The title of the blog had been so appealing: “No More Silos: How to Integrate Your Databases with Apache Kafka and CDC“—but then I got hit with a power question:
Why introduce a database into an architecture if we could use a streaming platform such as Kafka instead?”
Because, as a Solution Architect at MarkLogic, I have to say I’m quite partial to adding databases into architectures. And, the blog had already raised some very good points, like this one:
It’s important to challenge assumptions about how systems are built.”
“Yes,” I agreed. But surely not the we-need-a-database-here assumption.
But it’s a good question, isn’t it? In an event-driven architecture, why should systems get data out of databases when they can get it straight from Kafka? Wouldn’t it be easier, quicker and cheaper to cut out the middleman? Do you really need a database if you’re already streaming data into Kafka?
This question posed a bit of a problem for me. And as they say, a problem shared is a problem two people have, so I decided to share that problem with some fellow MarkLogic folks.
David Gorbet, Engineering SVP at MarkLogic, wasn’t ruffled by it. Although he agreed and stated that “a message-/event-based system is a smart way to go for many problems, and I think Kafka is a good technology to use for this,” he made it clear that for many architectures, a database is essential. That’s because if a database is used to harmonize siloed data (including your event messages) then:
If there’s ever a question about the data, you can use persistence and indexing of messages to enable traceability for operational issues. You may not need to keep all messages indefinitely, but you should be thinking about keeping them around and queryable for long enough to trace errors.”
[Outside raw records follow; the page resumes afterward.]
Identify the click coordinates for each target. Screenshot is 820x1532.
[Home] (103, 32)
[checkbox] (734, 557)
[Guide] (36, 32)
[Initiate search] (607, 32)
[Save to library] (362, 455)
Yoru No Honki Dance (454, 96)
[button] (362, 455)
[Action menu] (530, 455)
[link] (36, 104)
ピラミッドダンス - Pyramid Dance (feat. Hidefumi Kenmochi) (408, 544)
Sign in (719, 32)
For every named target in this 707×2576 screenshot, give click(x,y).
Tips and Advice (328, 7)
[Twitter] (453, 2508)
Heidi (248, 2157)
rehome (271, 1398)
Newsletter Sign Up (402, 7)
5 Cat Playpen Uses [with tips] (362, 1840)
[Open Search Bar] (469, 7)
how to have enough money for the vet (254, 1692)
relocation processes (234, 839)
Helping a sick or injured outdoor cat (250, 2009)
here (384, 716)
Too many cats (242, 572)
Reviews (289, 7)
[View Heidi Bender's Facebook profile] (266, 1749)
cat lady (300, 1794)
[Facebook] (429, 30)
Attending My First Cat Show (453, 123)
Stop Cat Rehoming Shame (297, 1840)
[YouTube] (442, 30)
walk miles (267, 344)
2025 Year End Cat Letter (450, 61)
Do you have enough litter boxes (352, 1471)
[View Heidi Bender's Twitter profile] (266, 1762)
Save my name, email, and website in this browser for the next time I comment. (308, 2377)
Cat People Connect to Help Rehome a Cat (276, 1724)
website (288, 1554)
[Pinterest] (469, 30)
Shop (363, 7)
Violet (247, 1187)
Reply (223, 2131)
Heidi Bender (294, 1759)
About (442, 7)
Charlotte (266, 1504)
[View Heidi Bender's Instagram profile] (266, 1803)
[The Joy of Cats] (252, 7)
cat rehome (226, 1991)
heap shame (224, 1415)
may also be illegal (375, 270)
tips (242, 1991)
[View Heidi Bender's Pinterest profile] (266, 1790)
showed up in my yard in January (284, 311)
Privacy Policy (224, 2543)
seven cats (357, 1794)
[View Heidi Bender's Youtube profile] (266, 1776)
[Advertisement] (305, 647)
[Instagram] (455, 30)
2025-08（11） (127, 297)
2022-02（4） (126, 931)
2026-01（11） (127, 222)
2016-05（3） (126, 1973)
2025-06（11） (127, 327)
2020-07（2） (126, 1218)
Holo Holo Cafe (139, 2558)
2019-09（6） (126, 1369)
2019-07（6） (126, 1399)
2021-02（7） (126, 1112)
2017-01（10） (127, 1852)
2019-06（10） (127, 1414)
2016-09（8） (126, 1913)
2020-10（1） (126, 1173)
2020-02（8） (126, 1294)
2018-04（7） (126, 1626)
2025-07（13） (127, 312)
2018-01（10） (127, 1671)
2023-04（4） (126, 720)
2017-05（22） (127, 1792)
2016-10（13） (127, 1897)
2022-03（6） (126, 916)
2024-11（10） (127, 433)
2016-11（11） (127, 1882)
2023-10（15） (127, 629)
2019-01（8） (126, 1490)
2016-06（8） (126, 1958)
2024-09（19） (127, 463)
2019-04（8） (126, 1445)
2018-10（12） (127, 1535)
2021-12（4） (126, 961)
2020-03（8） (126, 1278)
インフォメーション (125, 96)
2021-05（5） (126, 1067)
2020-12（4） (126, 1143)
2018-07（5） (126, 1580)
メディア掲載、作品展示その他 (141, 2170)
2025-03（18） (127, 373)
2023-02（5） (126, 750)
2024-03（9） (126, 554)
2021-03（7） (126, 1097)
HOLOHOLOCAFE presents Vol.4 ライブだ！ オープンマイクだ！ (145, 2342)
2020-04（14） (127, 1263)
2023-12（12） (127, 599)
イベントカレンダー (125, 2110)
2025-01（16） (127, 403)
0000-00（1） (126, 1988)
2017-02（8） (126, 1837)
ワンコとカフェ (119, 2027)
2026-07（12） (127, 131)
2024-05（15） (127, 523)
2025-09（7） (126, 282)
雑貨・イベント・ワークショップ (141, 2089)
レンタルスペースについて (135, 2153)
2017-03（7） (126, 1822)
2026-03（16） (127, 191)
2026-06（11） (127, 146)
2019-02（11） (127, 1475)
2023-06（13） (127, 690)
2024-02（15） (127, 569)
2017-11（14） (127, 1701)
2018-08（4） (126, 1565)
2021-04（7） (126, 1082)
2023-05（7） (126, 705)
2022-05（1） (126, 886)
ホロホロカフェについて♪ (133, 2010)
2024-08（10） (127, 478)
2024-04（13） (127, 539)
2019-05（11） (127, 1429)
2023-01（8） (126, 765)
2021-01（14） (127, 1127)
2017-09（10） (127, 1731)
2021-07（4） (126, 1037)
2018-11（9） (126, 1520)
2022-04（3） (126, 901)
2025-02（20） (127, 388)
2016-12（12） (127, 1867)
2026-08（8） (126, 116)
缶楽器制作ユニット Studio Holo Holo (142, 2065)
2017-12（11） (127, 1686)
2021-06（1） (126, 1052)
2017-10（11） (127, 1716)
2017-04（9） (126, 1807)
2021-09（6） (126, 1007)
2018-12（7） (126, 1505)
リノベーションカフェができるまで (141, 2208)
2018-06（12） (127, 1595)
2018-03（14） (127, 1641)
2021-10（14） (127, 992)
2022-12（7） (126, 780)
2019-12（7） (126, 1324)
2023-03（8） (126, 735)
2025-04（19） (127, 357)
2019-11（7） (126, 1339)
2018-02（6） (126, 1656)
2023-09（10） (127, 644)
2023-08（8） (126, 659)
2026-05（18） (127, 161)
And it’s not just spotting errors that a database within an event-driven architecture can help with:
It’s also going to prevent data inconsistencies that are inevitable with individual microservices having separate, overlapping data stores, significantly simplify the security architecture, and provide one place to secure and apply policy to data for things like it being fit-for-purpose for GDPR reporting, anonymization, etc., as well as being a way to track sources and uses of data.”
David left me with something to ponder:
It’s not that an architecture without a database for persistence is wrong, it’s just incomplete; it’s basically an application integration architecture, not a data integration architecture.”
Now, it turned out that Ken Krupa, MarkLogic’s VP of Global Solutions Engineering, had heard that question (“Do we need a database in an event-based architecture?”) before. He explained how he’d found that customers had been unable to get an agreed-to, trusted, comprehensive view of things from messages alone. In fact, one customer referred to it as being:
… like trying to reconstruct the chicken from the chicken soup.”
As Kafka becomes ever more popular, and more architectures that span the whole enterprise are built using event-based patterns, the question of why databases should be introduced at all looks as though it is set to be one that a lot of people are going to be asking.
However, I think the answer to this really boils down to one key factor: If you’ll ever need to get an answer about an entity as it exists across the business as a whole (and in a hurry), you’ll need a persistent, harmonized representation of it that you can easily and quickly retrieve (for example, via indexes).
And if you’re not sure if you’ll need a database? Just remember the chicken.